21歳の片山秀樹さん(仮名)は、9歳から16歳まで単身イギリスに渡り、自由な教育で知られるサマーヒル・スクールで学んだ。現在は日本に帰国し、両親と実家で暮らしながら某難関私立大学の経済学部に通っている。父は81歳で、秀樹さんが生まれたのは父が59歳の時。年齢差は60歳にもなる。
公教育かオルタナティブかは「関係ない」
秀樹さんの父親は教育熱心で、「日本の公教育よりも先進的な教育を受けさせたい」と考え、約13年前にサマーヒルという選択肢を息子に与えた。しかし秀樹さん自身は「公教育かオルタナティブかは関係ない」と語る。重要なのは「自分に合った教育環境を選べたこと」だという。
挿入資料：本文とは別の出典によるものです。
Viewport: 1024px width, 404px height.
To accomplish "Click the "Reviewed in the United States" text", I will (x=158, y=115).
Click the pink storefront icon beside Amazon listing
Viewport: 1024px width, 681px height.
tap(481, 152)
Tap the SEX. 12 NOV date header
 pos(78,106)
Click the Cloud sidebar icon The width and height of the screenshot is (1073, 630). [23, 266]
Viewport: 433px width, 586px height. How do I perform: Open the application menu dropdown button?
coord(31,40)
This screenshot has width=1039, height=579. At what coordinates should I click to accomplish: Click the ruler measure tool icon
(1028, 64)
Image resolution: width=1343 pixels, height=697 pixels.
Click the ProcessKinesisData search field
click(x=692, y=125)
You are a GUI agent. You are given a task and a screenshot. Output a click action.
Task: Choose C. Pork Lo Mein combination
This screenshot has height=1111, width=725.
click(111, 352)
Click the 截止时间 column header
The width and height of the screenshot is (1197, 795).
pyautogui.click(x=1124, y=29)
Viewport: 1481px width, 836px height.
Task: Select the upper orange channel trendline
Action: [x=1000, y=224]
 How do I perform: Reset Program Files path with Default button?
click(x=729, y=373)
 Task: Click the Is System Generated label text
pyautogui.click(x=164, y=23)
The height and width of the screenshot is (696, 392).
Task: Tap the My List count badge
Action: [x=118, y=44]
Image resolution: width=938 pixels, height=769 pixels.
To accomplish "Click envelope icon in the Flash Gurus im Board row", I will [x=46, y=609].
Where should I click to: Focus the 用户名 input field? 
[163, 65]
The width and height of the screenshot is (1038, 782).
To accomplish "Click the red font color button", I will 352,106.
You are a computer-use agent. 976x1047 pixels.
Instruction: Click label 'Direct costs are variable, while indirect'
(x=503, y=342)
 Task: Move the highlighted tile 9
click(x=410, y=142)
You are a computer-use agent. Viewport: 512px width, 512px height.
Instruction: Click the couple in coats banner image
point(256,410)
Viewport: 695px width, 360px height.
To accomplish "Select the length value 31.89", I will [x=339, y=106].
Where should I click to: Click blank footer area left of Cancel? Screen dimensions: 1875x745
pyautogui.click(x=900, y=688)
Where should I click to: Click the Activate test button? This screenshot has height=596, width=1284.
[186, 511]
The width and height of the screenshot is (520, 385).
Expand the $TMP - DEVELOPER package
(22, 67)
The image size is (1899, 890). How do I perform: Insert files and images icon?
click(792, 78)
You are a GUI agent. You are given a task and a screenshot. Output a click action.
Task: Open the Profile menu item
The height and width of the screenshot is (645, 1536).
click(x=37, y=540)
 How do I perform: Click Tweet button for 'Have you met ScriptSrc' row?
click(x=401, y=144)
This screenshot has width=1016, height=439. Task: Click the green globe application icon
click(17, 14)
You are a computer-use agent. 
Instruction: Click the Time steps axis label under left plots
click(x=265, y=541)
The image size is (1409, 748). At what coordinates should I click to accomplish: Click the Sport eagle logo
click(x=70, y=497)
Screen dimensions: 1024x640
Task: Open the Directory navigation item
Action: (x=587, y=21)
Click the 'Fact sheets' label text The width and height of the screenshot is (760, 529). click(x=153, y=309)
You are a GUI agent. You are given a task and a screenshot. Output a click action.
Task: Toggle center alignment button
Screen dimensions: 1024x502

サマーヒルでは授業の出席が自由で、自分の興味に基づいて学ぶスタイルが特徴だ。秀樹さんは16歳から日本の通信制高校「N高」と併用して通い、単位を取得した。
あえて今、日本を選ぶ理由
イギリスでの生活を経て、なぜ日本の大学を選んだのか。秀樹さんは「父のそばにいたい」と打ち明ける。高齢の父親と過ごす時間を大切にしたいという思いが、帰国と進学の決め手になったという。現在は両親と同居し、大学に通いながら家族との時間を大事にしている。
秀樹さんは「父からは自由に生きることを教わった。その恩返しとして、今はそばにいることを選んだ」と語る。